»»
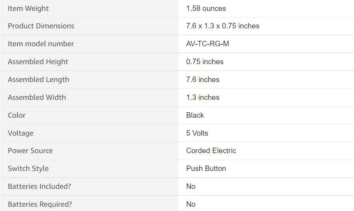The width and height of the screenshot is (354, 211).
Task: Click the Color row label
Action: click(17, 115)
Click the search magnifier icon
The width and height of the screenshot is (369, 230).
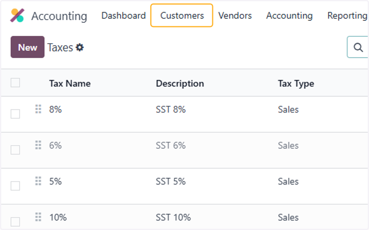click(358, 47)
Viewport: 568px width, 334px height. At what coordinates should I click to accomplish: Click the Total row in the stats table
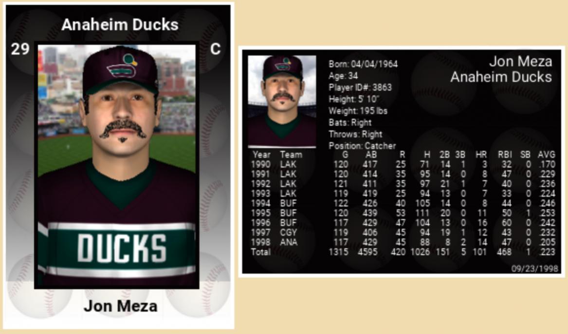tap(403, 252)

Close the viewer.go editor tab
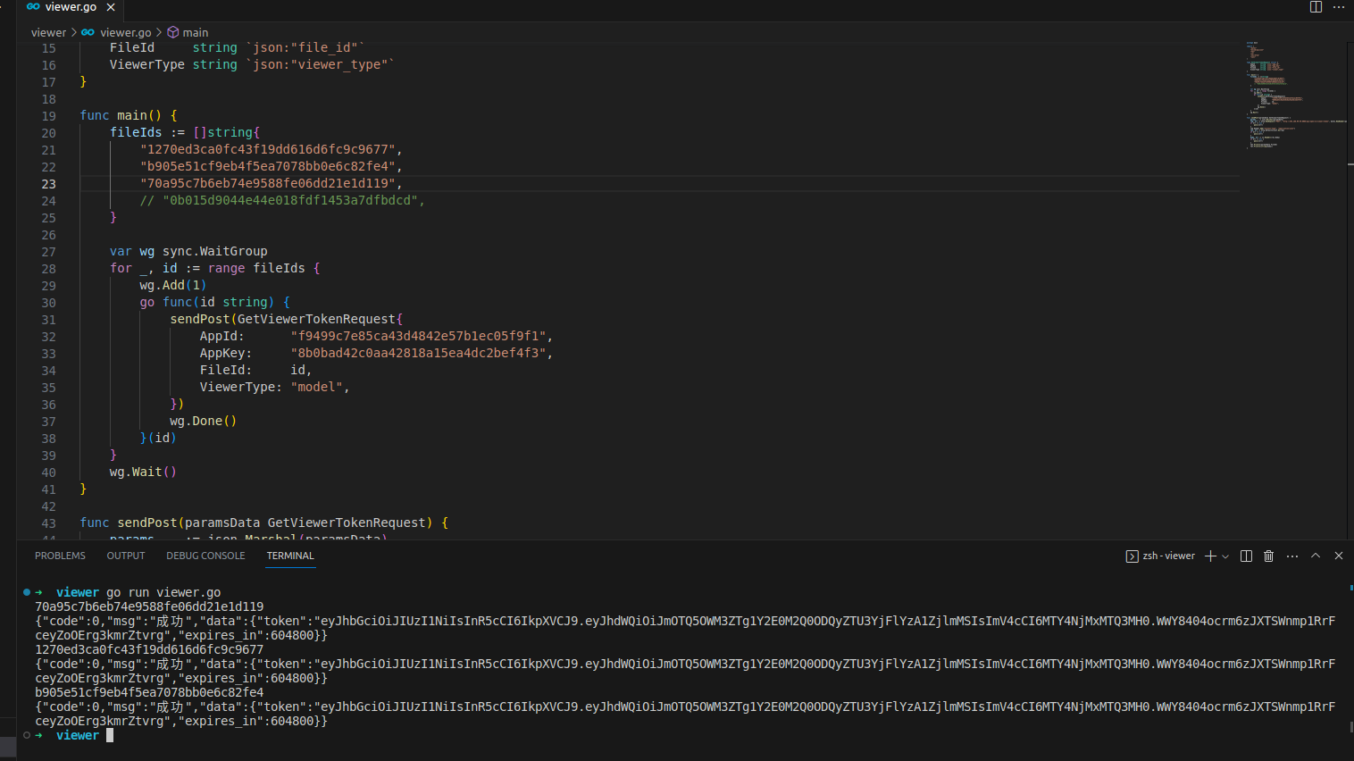click(x=110, y=6)
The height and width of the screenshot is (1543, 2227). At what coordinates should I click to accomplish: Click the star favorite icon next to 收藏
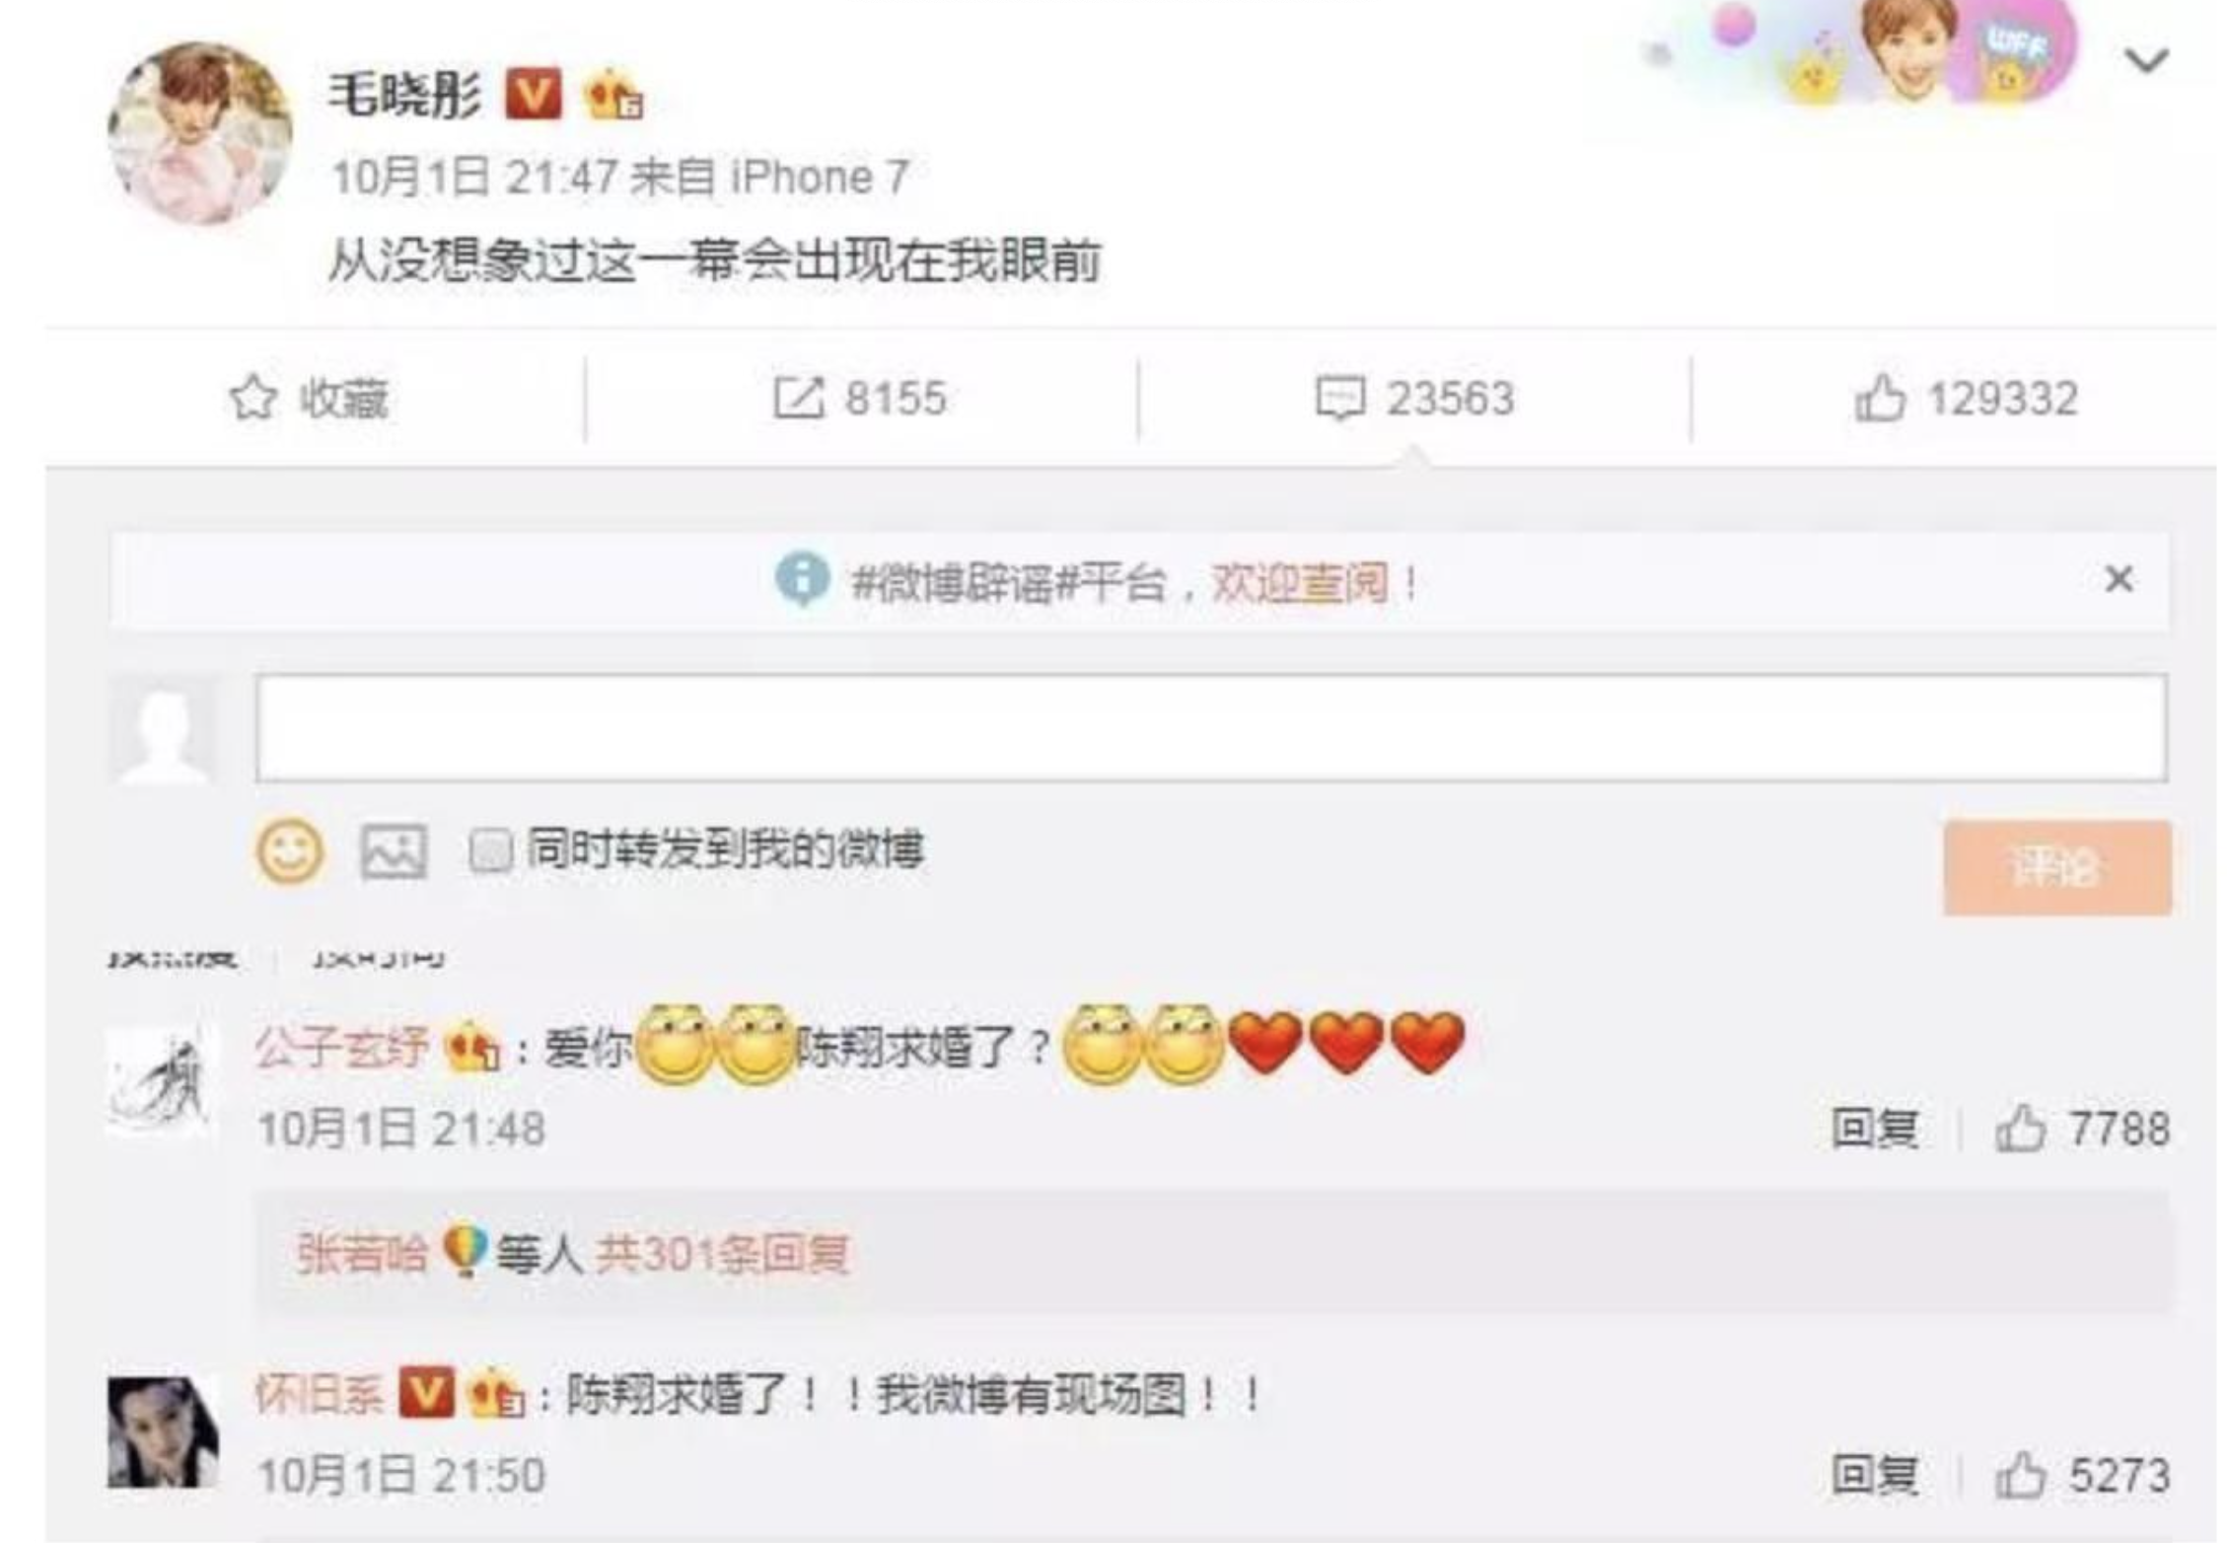252,399
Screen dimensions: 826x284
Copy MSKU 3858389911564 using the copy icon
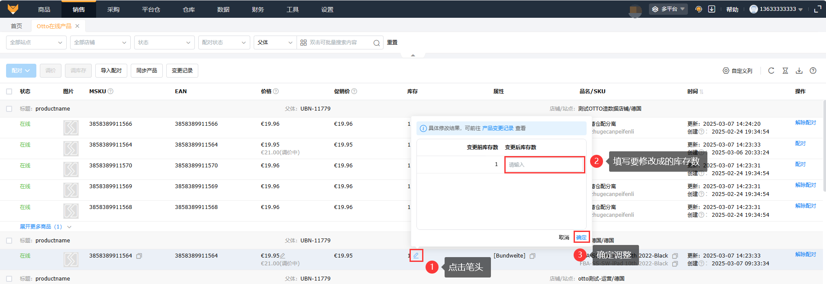(139, 256)
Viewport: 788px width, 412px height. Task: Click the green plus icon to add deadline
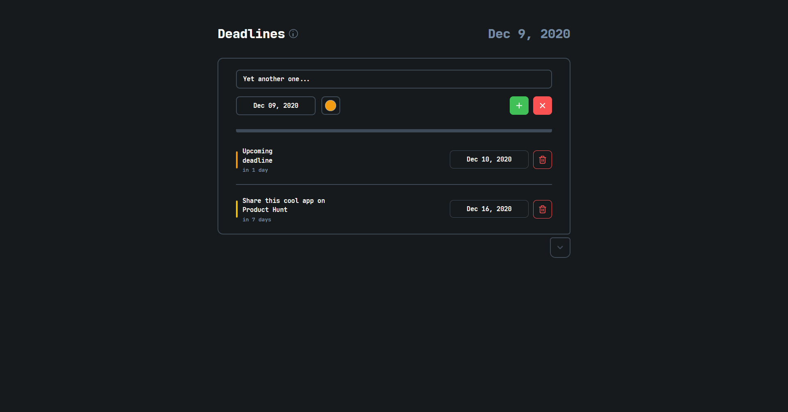point(519,105)
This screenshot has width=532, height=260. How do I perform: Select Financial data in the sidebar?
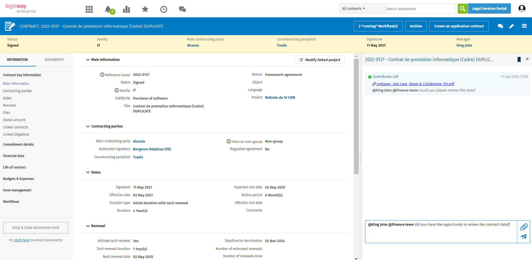(14, 156)
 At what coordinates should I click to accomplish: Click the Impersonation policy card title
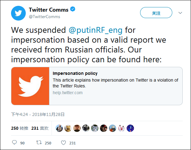click(x=75, y=73)
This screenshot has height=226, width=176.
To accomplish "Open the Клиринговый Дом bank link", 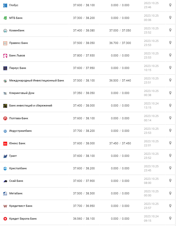I will (22, 93).
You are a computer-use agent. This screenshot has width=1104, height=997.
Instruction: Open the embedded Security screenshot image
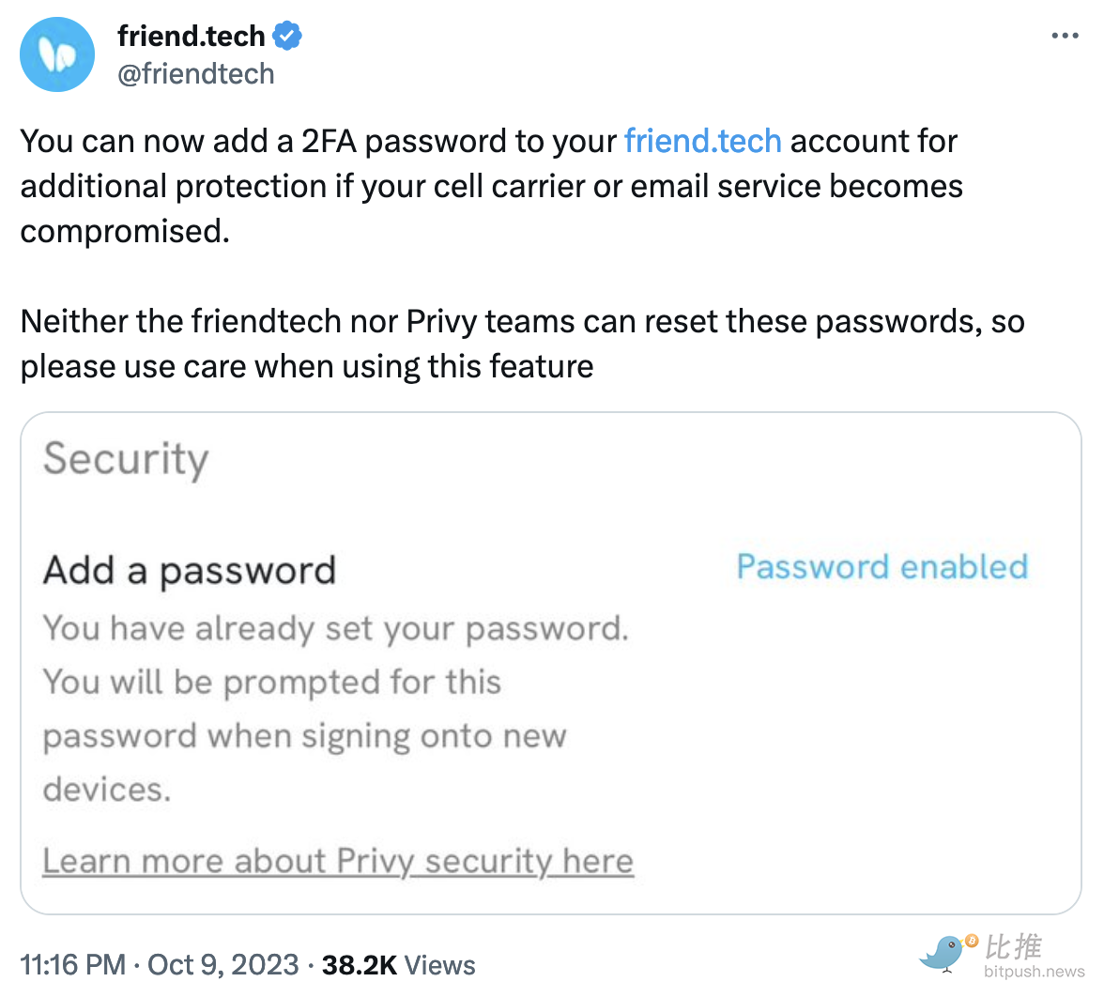point(550,663)
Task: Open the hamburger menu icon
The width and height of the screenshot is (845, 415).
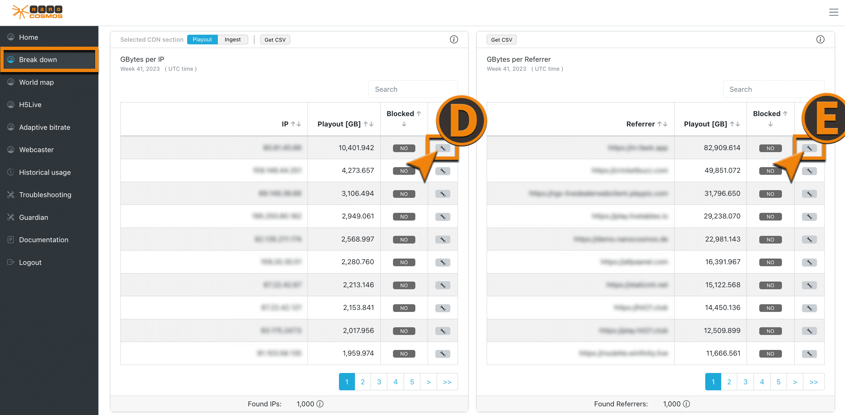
««
Arrange the records, from the beginning through the line containing "point(519,105)" inclusive, as a Markdown table with the columns Row and Content. Leave out blank lines and pictures.

ANSWER TO THIS EXERCISE:
| Row | Content |
|---|---|
| 1 | The width and height of the screenshot is (354, 211). |
| 2 | Task: Click the Color row label |
| 3 | Action: click(17, 115) |
| 4 | Click the search magnifier icon |
| 5 | The width and height of the screenshot is (369, 230). |
| 6 | click(358, 47) |
| 7 | Viewport: 568px width, 334px height. At what coordinates should I click to accomplish: Click the Total row in the stats table |
| 8 | tap(403, 252) |
| 9 | Close the viewer.go editor tab |
| 10 | click(x=110, y=6) |
| 11 | The height and width of the screenshot is (1543, 2227). At what coordinates should I click to accomplish: Click the star favorite icon next to 收藏 |
| 12 | 252,399 |
| 13 | Screen dimensions: 826x284 |
| 14 | Copy MSKU 3858389911564 using the copy icon |
| 15 | (139, 256) |
| 16 | Viewport: 788px width, 412px height. Task: Click the green plus icon to add deadline |
| 17 | point(519,105) |